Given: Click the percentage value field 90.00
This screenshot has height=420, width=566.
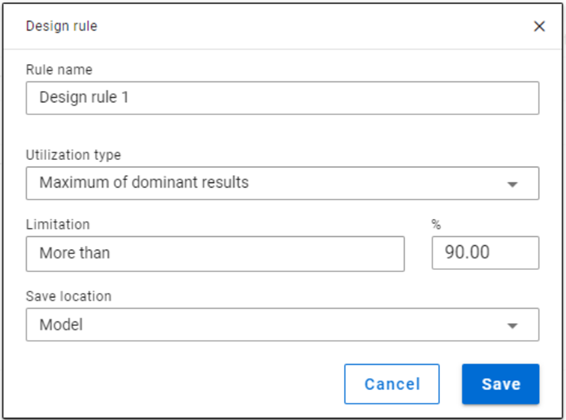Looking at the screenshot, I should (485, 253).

--

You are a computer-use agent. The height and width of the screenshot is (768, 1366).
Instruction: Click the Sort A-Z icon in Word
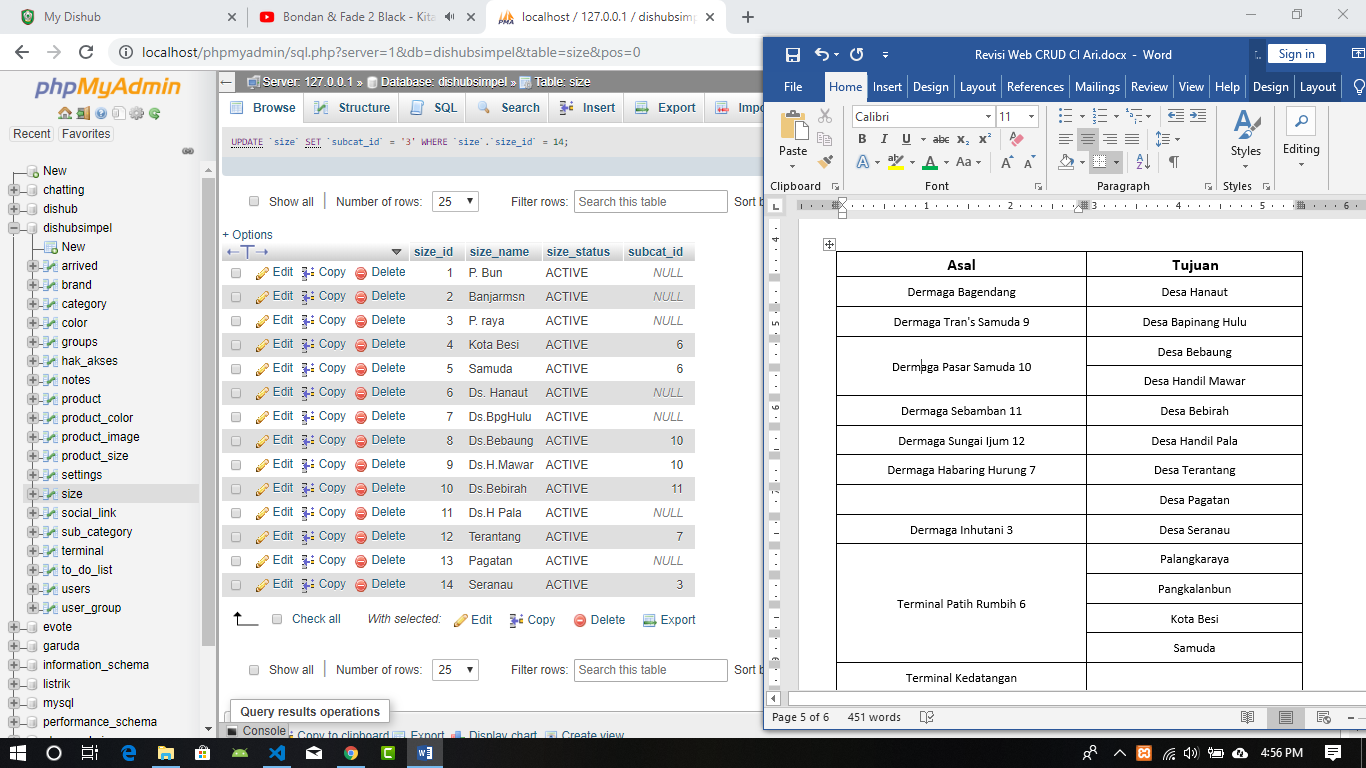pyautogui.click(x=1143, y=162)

...

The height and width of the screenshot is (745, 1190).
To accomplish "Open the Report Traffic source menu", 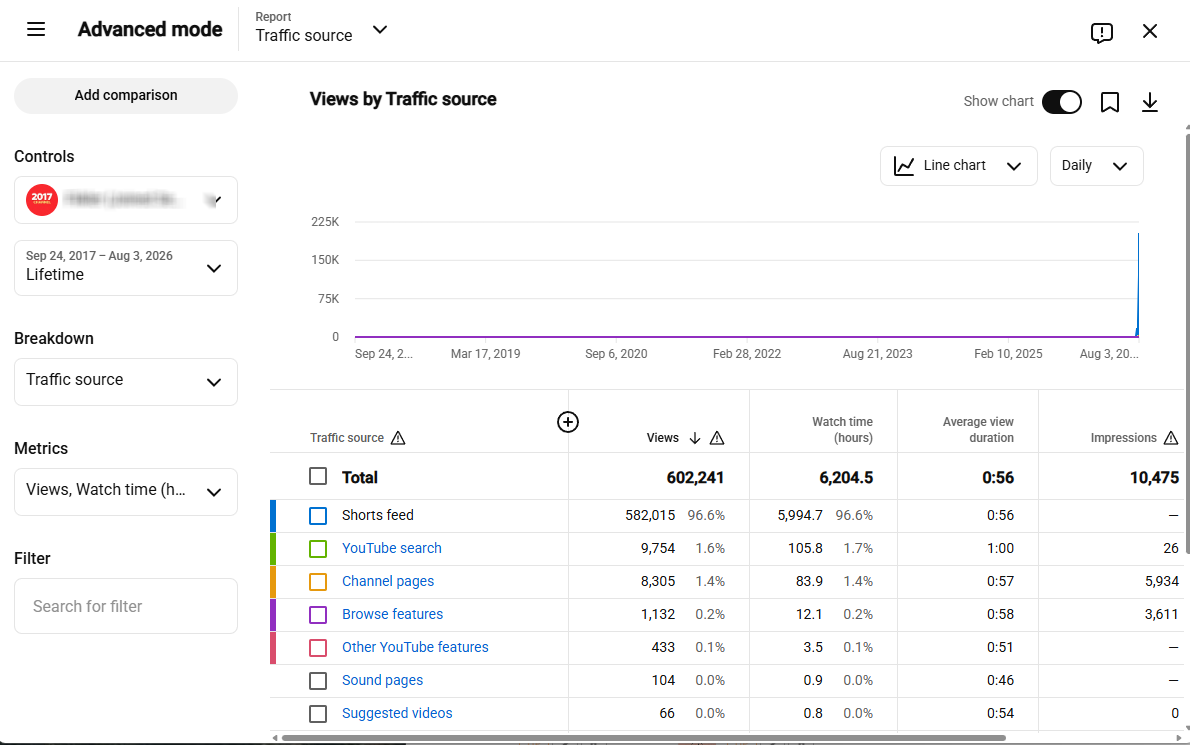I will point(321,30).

** AIM OF THE EXERCISE **
Rewrite everything from the line containing "Given: Click the percentage value field 90.00" down to the line containing "Looking at the" as a JSON list of strings, one per line, skipping blank lines. Leave the pictures out.

** TASK OUTPUT **
[
  "Given: Click the percentage value field 90.00",
  "This screenshot has height=420, width=566.",
  "Looking at the screenshot, I should (485, 253)."
]